Thursday 30 May 2013

Beat Memories

I had the pleasure of working at the Contemporary Jewish Museum last week for the opening of Beat Memories: The photographs of Allen Ginsberg. As well as the main exhibition, there was a curator's talk, a stunning performance of Ginsberg’s poem “America” by Conspiracy of Beards’ musical director Daryl Henline. There was also a zine making corner, a typewriter petting zoo, a bar and readings by local poets.

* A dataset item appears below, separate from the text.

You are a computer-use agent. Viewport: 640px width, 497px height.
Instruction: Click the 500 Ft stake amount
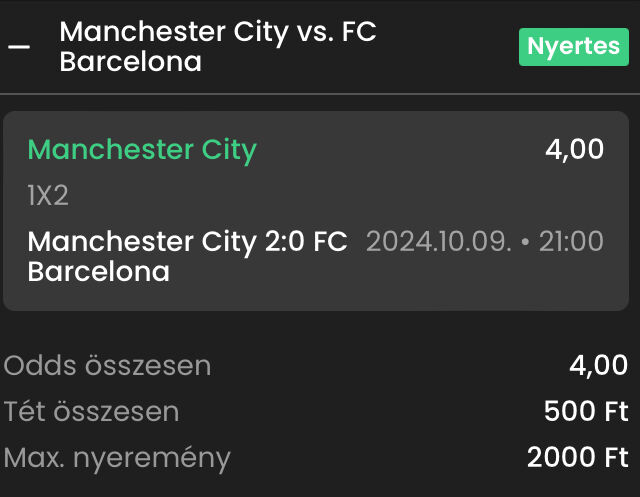586,412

Ginsberg is one of the most prolific photographers and chroniclers of his group of friends and co-conspirators. Whether or not his photographers can be classed as 'art' is a rather contentious issue, as he originally intended them as snapshots of his beat family, and they were stashed away in storage and forgotten about for years until the 1980's, when with the encouragement of other artists and photographers he began to print many of the undeveloped negatives. This was also when he began writing the inscriptions beneath the images, as a record of what it was he was seeing when he originally took the photos, and what he saw now, years later. Ginsberg is not just any casual picture taker though, and some of the portraits, such as a young Gregory Corso dressed like a Romantic hero in cape and staff crouching in the dust filled confines of a stairway attest. There is a definite self-consciousness to many of the pictures, and the writings under the images add another dimension to the images. Ginsberg is after all, a poet, even if he began to fancy himself a photographer with the encouragement of photographers Robert Frank and Berenice Abbott. As his written commentary on the images expanded, he had to increasingly print the photographs smaller in order to allow more room for his writings. I think this is what tells where his allegiance lies. The words do more than annotate the contents of the picture, they are given equal prominence. It was during this time that Ginsberg conducted a series of talks about 'snapshot poetics' or 'photographic poetics' drawing connections between the two mediums. He gives directives to the photographer/poet in which he states: “Ordinary mind includes eternal perceptions. Notice what you notice. Observe what’s vivid. Catch yourself thinking. Vividness is self-selecting. And remember the future.”

Whether you view it as a profoundly personal record of a generation of writers and characters, or as pieces of art to be promoted alongside Ginsberg's poetry, the pictures are still moving and interesting interventions into the divisions between words and image, photography and poetry.